Cooper often transports her characters from the present day to an ancient time, while keeping the place the same. It is a wonderful way of capturing the layers of history encapsulated in the landscape, or as Macfarlane would put it, the land’s ‘storiations’.

Susan Cooper wrote Over Sea, Under Stone when she was working at The Sunday Times in London. The rest of the quintet came later, however, once she’d moved to America. Cooper was very homesick and in an interview on her website she says:

I was so homesick that when I went home to Wales to visit my parents a few months after moving, my husband later said he was afraid I wouldn’t come back … My homesickness never went away. It bubbled up into The Dark Is Rising, a fantasy about the Light and the Dark that is at the same time intensely English, every inch of it set in the part of Buckinghamshire where I grew up.

Perhaps this vivid conjuring of British landscape in the books helped to ease her homesickness. It certainly transports the reader to the various settings, making me long to go to Cornwall, Wales and Buckinghamshire.

I loved re-reading these books from my childhood and found they had definitely stood the test of time.
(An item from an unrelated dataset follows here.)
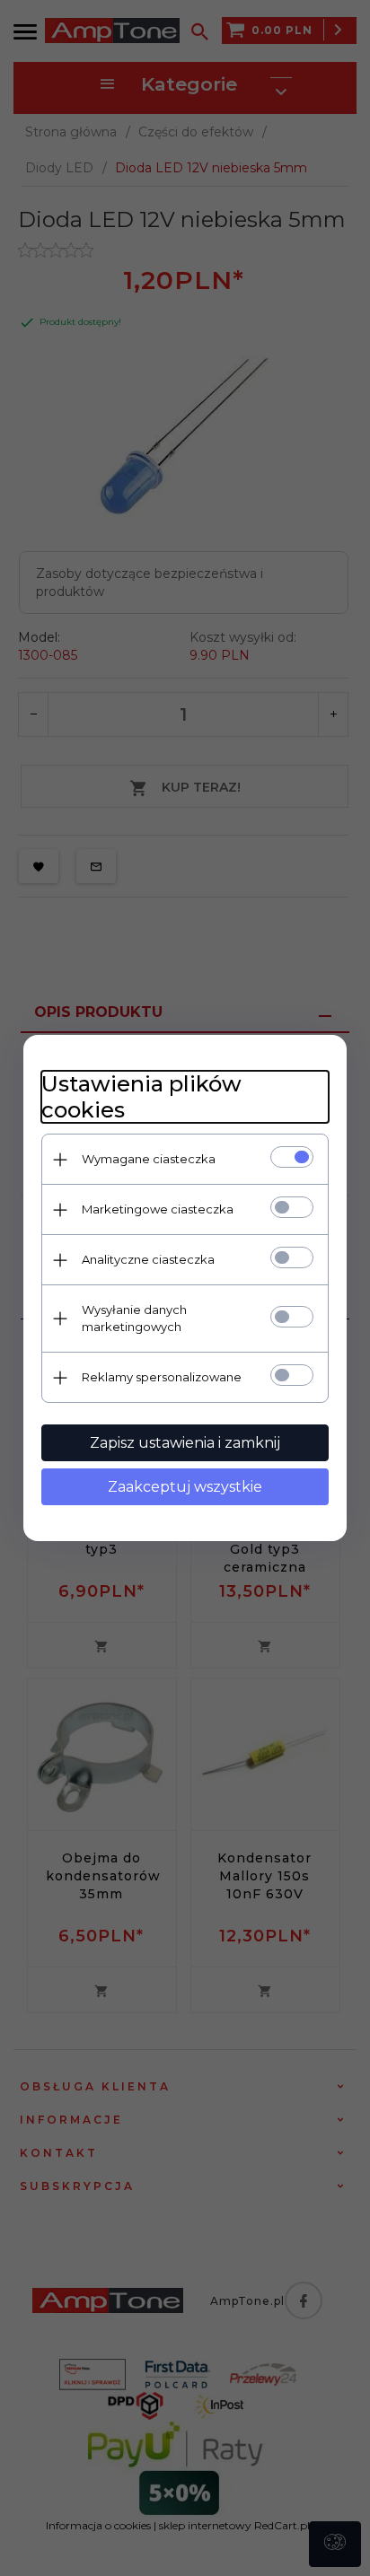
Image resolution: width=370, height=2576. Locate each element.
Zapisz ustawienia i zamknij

I find children’s books are best read when feeling a little overtired or poorly – there is something about the imaginative quests and the elemental background of good versus evil which really takes hold of my mind when it’s already feeling somewhat unhinged from reality. I think next time I read The Dark is Rising sequence will be when I go on a staycation to Wales, Cornwall or Buckinghamshire. They would definitely bring a new resonance to the landscape and who knows, perhaps the holiday would take a more adventurous turn.

And for those of you who are either terrified by the old Michael Heslop covers or unimpressed by the current Penguin ones, you might be tempted by these completely beautiful editions with illustrations by Laura Carlin, recently published by The Folio Society.